[Screen grounding listing]
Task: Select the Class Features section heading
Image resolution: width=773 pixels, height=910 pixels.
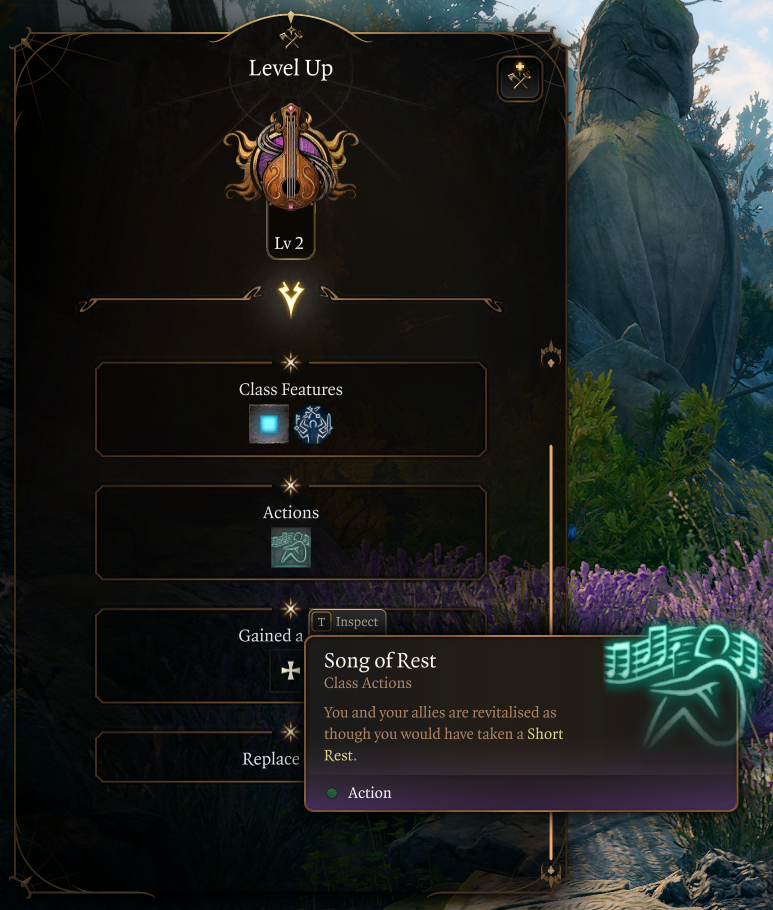Action: coord(291,389)
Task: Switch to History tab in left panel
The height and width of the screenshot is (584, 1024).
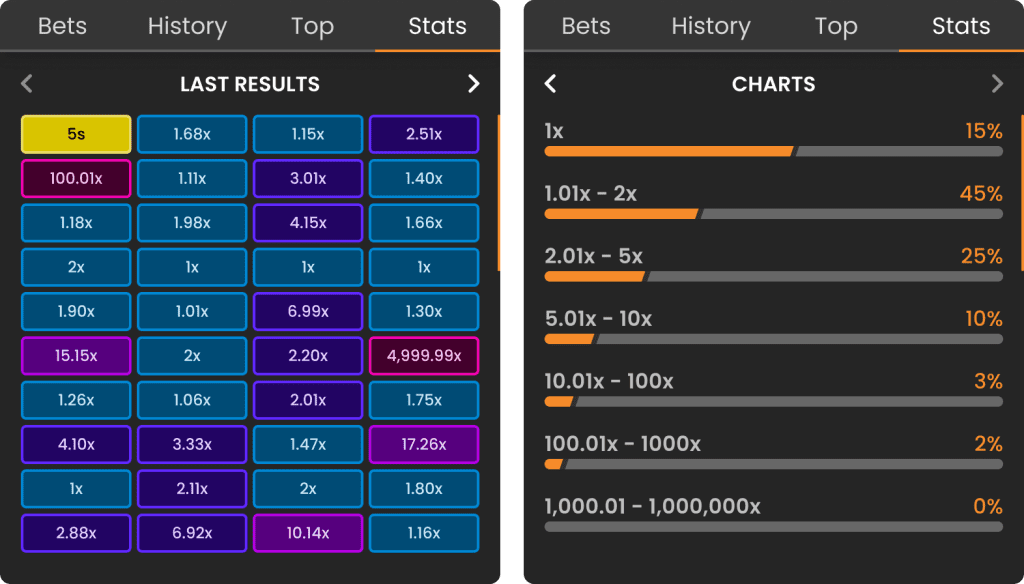Action: point(187,26)

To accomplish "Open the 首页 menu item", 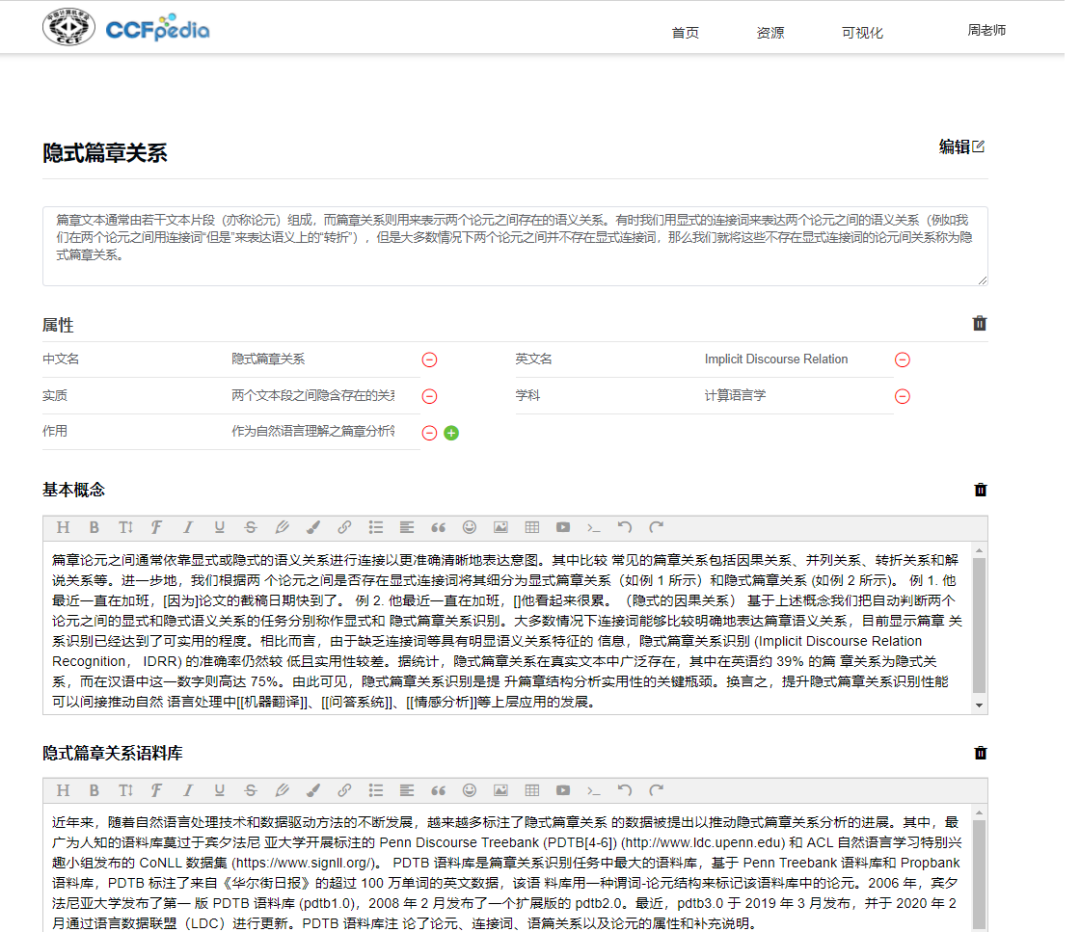I will 685,31.
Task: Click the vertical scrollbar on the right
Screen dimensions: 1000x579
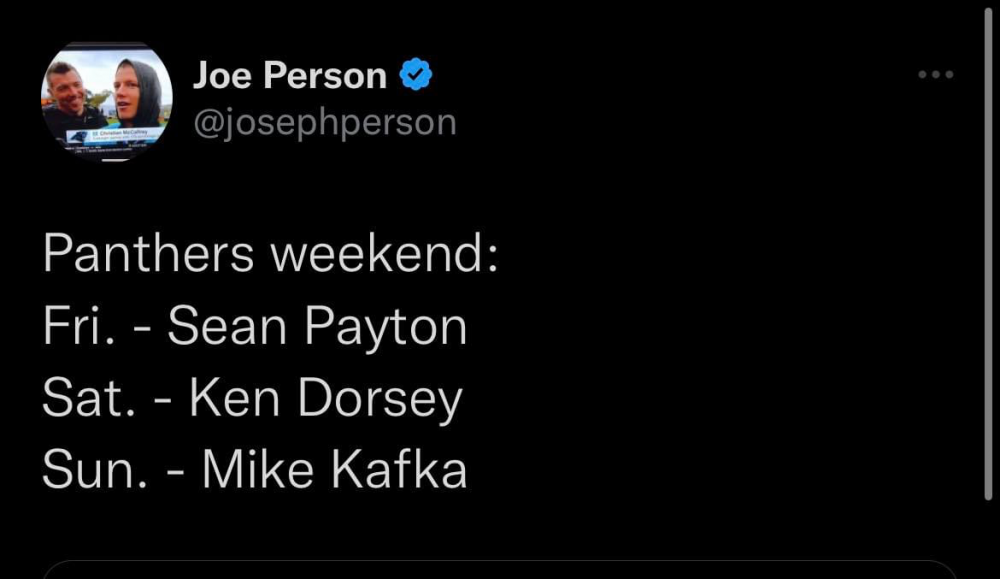Action: [988, 250]
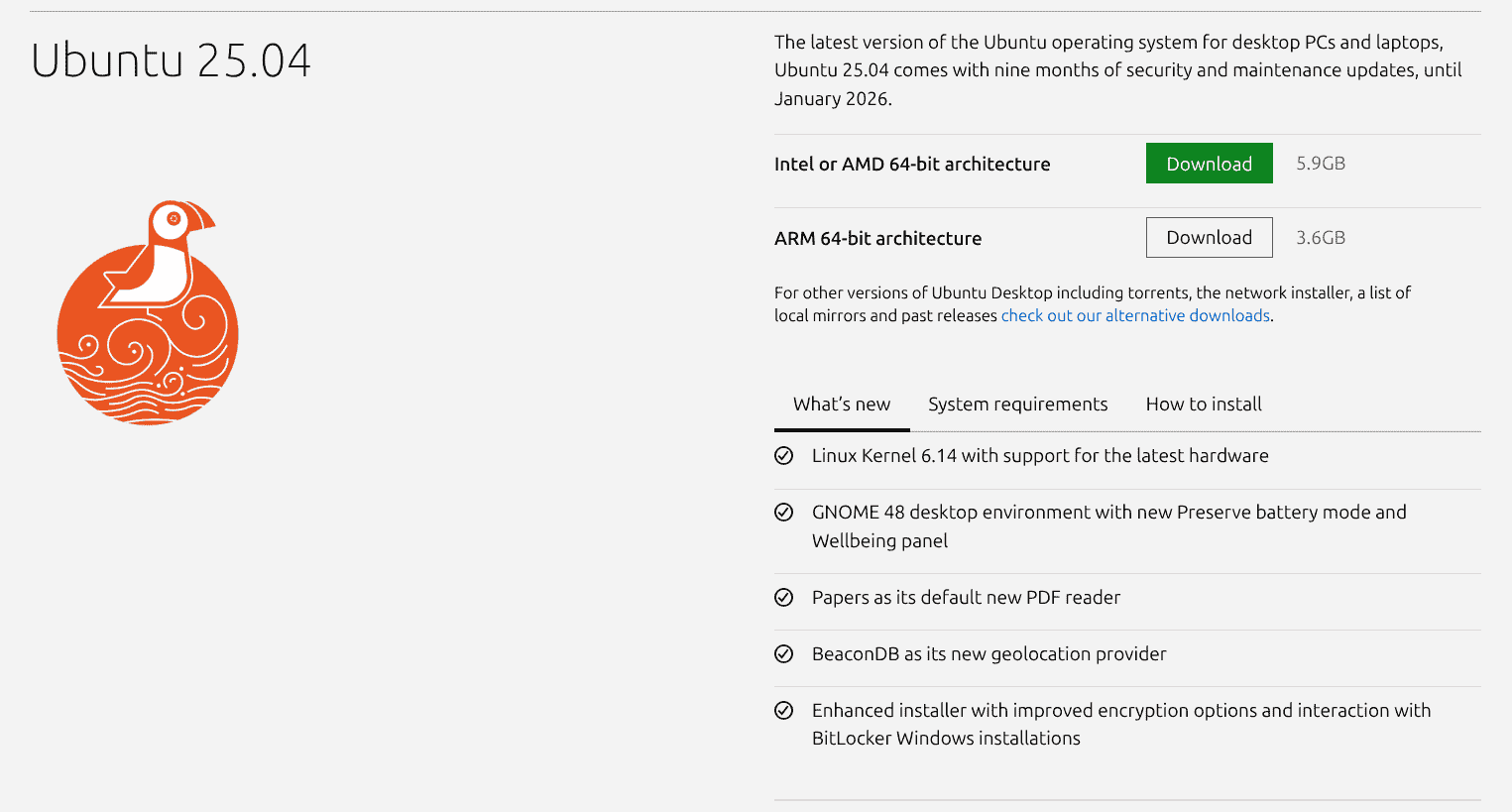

*Direction*. Add 30 to every coordinate in the answers, starting with the line that contains "Task: Click the" and going on through the end of the listing, and write out all those lines again, including the requests. Leave the pictures out of your answer.

*Answer*.
Task: Click the vertical scrollbar on the right
Screen dimensions: 1000x579
Action: [1018, 280]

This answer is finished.